I guess (?) the condition on $F$ can be rephrased as: the map $F(\mathrm{colim}_{\mathcal{G}} X) \to \mathrm{lim}_{\mathcal{G}} F(X)$ is an equivalence for any functor $X\colon \mathcal{G}\to \mathcal{S}$ from a small $\infty$-groupoid $\mathcal{G}$.

No that's not right. -

@TomBachmann Right, in the end it's a presheaf ∞-topos, and these can have any dimension.

I guess this mainly shows that my intuition of cohomological dimension is completely wrong.

Thanks!

@CharlesRezk Actually -- I believed you when you said the canonical topology is characterized by the fact that a canonical sheaf preserves "effective colimits". But suddenly I'm not so sure -- I can't seem to find this in HTT 6.2.4. It seems to me we only know that in the canonical topology, a map of the form $\amalg_i X_i \to Y$, where $X_i \to Y$ is monic, has the colimit of its Cech nerve carried to a limit by any sheaf.

So maybe in the canonical topology there could still be effective epimorphisms such that sheaves don't satisfy descent along them?

I'm not really looking at Lurie's book here. I'm thinking of the following setup: $\mathcal{X}\xrightarrow{\rho} Psh(\mathcal{X}) \xrightarrow{a} \widehat{\mathcal{X}}$, where $\mathcal{X}$ is an $\infty$-topos, $\rho$ is Yoneda, and $a$ sends a functor to its colimit. The colimit will generally be a "large" object, hence the hat on the $\mathcal{X}$.

We have $a(\rho_X)\approx X$ for objects of $\mathcal{X}$. Since $\rho$ preserves finite limits, its a consequence that $a$ preserves finite limits. I am interested in the class of monomorphisms in $Psh(\mathcal{X})$ which $a$ sends to isomorphisms.

If we restrict to monomorphisms $F\rightarrowtail \rho_X$ whose target is a representable, this gives a Grothendieck topology $T$ on $\mathcal{X}$. This is what I am calling the "canonical topology".

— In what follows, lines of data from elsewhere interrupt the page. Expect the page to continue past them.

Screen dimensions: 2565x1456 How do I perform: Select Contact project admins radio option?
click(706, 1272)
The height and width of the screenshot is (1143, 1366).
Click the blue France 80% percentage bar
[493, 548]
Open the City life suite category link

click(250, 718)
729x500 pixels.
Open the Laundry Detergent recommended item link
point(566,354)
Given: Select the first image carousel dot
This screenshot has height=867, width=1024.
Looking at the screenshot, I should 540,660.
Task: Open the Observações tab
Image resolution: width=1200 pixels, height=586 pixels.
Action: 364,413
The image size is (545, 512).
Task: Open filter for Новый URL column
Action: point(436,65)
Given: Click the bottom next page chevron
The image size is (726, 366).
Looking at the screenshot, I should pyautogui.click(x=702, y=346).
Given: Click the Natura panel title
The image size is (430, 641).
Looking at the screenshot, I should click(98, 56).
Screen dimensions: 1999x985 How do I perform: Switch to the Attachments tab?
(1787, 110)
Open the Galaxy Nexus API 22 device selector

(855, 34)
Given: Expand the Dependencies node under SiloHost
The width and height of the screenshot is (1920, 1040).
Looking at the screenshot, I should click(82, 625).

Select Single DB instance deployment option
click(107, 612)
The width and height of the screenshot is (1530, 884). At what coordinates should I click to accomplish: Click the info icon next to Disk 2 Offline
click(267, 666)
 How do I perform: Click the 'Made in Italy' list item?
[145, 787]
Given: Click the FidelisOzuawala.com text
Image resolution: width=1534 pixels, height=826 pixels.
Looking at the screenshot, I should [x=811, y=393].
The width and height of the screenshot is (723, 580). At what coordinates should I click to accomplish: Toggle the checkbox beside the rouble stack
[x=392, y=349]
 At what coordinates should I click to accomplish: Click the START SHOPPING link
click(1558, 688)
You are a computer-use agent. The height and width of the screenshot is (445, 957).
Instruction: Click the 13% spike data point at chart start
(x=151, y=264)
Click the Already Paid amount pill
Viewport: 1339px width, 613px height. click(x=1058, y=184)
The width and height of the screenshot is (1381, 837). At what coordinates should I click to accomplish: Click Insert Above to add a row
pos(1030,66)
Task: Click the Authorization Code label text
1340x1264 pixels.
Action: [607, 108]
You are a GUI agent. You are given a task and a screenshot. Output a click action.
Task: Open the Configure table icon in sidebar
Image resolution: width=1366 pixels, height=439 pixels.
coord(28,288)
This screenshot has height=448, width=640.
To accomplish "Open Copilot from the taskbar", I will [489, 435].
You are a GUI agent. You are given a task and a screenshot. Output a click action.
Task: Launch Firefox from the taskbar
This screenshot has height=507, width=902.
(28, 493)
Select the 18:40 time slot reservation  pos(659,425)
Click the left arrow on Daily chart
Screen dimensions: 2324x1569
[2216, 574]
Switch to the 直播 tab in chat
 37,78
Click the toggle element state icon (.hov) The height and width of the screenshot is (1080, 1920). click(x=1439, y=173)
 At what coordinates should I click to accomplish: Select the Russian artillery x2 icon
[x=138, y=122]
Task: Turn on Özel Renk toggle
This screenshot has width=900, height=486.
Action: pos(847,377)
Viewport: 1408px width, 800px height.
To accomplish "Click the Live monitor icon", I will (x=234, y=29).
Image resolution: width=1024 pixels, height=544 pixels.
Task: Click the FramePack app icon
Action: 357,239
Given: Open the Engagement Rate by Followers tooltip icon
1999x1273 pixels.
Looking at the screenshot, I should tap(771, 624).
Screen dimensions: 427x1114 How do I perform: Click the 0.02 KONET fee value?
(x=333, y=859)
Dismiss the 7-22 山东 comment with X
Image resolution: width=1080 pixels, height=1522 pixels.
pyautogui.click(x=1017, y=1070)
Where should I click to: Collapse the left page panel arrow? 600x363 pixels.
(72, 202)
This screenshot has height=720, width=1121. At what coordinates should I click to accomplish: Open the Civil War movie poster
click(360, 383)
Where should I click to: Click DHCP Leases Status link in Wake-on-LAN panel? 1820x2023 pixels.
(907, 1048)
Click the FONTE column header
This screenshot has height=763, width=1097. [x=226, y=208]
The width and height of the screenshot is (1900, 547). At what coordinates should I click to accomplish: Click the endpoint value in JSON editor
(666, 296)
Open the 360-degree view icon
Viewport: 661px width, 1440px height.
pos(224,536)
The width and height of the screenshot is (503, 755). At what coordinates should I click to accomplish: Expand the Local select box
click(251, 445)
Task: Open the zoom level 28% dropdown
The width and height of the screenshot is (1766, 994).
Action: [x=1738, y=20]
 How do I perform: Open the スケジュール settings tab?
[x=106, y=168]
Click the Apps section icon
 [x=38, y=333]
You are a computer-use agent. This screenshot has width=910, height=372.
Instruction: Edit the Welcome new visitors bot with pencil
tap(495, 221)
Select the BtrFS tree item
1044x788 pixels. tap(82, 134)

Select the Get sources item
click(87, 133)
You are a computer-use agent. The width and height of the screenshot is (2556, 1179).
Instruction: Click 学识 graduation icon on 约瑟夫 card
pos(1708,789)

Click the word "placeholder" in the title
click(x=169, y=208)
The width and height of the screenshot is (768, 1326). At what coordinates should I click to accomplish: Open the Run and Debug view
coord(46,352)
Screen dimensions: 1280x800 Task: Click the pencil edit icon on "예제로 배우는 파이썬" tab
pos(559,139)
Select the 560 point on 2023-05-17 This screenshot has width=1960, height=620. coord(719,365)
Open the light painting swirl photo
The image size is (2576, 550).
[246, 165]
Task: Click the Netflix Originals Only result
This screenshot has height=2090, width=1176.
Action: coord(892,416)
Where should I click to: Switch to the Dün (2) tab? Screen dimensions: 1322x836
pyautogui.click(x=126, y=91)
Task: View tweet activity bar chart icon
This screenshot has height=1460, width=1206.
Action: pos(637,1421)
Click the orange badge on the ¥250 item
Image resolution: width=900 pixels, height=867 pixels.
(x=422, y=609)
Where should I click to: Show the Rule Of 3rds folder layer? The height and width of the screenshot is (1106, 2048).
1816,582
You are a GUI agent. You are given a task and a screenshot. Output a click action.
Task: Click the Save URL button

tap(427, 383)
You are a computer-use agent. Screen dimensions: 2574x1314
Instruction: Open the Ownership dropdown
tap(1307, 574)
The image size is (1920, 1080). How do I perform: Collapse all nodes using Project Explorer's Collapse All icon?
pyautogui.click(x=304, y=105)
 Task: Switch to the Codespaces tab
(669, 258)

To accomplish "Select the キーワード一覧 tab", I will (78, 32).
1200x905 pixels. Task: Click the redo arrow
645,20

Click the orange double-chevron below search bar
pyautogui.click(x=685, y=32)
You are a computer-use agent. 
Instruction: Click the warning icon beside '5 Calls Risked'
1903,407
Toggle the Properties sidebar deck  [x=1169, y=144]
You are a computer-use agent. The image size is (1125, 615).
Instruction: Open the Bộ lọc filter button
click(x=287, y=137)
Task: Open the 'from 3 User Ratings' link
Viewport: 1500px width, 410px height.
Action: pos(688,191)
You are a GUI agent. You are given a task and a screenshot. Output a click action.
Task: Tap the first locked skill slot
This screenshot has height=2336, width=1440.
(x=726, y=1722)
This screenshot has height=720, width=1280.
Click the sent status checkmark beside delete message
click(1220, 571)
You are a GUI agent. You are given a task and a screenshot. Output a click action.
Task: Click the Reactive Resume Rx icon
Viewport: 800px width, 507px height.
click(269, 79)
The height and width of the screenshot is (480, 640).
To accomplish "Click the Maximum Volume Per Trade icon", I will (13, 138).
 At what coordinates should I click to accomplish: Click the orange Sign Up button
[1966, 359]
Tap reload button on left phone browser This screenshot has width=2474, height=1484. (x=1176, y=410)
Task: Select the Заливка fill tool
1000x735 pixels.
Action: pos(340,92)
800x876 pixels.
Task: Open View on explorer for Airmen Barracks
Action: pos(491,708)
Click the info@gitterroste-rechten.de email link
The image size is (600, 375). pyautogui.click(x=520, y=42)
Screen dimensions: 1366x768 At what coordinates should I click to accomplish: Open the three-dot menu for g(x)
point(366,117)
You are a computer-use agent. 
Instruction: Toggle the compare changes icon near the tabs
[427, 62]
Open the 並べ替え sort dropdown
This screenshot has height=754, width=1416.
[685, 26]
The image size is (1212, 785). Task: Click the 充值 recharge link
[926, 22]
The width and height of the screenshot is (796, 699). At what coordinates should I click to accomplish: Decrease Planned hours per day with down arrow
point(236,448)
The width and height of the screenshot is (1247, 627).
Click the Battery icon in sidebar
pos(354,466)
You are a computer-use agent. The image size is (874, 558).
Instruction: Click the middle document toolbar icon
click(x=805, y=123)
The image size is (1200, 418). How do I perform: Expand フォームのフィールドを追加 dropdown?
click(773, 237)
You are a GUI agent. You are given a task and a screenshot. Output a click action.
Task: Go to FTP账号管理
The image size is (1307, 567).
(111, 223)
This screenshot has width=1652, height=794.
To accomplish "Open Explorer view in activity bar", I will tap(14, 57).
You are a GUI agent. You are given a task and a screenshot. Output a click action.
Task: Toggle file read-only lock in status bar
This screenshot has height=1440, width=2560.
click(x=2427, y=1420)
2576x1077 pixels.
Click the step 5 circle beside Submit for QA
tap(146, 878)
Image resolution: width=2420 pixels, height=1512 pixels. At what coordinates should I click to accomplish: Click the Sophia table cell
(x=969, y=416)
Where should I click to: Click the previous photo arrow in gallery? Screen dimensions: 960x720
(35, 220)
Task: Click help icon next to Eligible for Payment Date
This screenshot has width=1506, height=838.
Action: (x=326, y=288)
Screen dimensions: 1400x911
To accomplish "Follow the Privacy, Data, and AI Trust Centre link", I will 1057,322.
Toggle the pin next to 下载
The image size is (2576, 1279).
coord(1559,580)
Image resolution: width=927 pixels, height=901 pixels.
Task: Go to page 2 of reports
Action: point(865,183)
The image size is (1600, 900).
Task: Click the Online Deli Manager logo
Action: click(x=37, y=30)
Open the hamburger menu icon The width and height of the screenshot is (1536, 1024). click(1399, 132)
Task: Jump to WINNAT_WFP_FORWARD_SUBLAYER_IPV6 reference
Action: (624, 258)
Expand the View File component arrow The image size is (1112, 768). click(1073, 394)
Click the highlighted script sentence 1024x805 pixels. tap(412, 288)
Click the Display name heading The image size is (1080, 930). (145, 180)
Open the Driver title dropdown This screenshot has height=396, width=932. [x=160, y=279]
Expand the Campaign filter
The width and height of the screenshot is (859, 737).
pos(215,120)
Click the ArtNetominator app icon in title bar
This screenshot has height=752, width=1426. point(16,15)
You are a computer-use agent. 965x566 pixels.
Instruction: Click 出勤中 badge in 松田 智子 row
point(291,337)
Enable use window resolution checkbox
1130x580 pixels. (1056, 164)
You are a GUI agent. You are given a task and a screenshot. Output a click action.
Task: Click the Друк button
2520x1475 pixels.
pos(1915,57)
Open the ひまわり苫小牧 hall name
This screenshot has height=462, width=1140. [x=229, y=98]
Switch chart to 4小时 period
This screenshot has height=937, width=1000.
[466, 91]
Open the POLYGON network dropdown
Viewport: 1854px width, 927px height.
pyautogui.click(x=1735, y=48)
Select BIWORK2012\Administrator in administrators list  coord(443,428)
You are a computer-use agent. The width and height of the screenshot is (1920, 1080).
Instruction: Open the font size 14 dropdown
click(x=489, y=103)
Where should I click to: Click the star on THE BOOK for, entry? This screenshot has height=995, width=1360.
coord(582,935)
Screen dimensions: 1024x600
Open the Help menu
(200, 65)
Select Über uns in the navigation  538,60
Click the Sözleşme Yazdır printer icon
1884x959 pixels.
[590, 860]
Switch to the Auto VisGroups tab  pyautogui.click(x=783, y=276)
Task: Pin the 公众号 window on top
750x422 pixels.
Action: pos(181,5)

A monomorphism $F\rightarrowtail \rho_X$ is the essential image of some family of maps $\{\rho_{U_i}\to \rho_X\}$, and as such is a colimit of a simplicial diagram $[n]\mapsto \coprod \rho_{U_{i_0}\times_X\dots \times_X U_{i_n}}$ in $Psh(\mathcal{X})$.

I'm dancing around the fact that objects of $PSh(\mathcal{X})$ are not generally small colimits of representables, but this is supposed to be fixed by replacing with presheaves on a suitable small category $\mathcal{X}_\kappa\subseteq \mathcal{X}$.

So $F\rightarrowtail \rho_X$ coming from $\{\rho_{U_i}\to \rho_X\}$ is in $T$ iff $X\leftarrow \mathrm{colim}\bigl[ [n]\mapsto \coprod U_{i_0}\times_X\cdots\times_X U_{i_n} \bigr]$ is an equivalence in $\mathcal{X}$.

I really want to replace $PSh(\mathcal{X})$ by the full subcategory $PSh_s(\mathcal{X})$ spanned by functors which are small colimits of representables. Then everything seems to make sense as stated.